[[ The data, beginning ]]
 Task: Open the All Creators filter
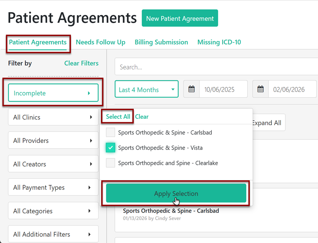(53, 164)
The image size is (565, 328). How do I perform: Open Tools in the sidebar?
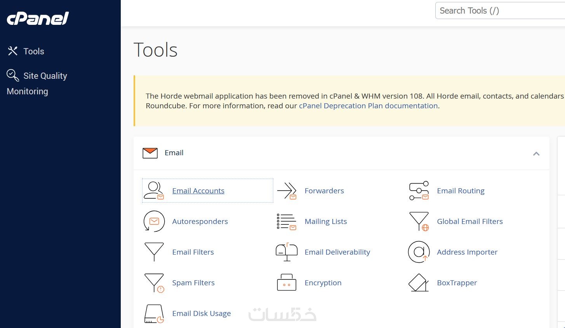point(33,51)
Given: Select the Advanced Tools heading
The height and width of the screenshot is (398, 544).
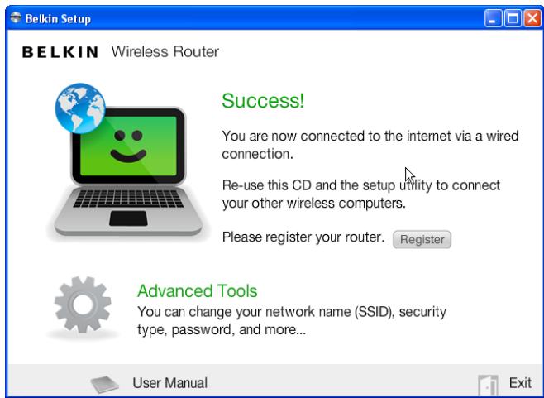Looking at the screenshot, I should point(197,291).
[[ The data, end ]]
From the line with "The height and" to the final line of the entries above, reproduce each line exactly and nothing else; the pictures stay out.

The height and width of the screenshot is (398, 544).
Looking at the screenshot, I should point(197,291).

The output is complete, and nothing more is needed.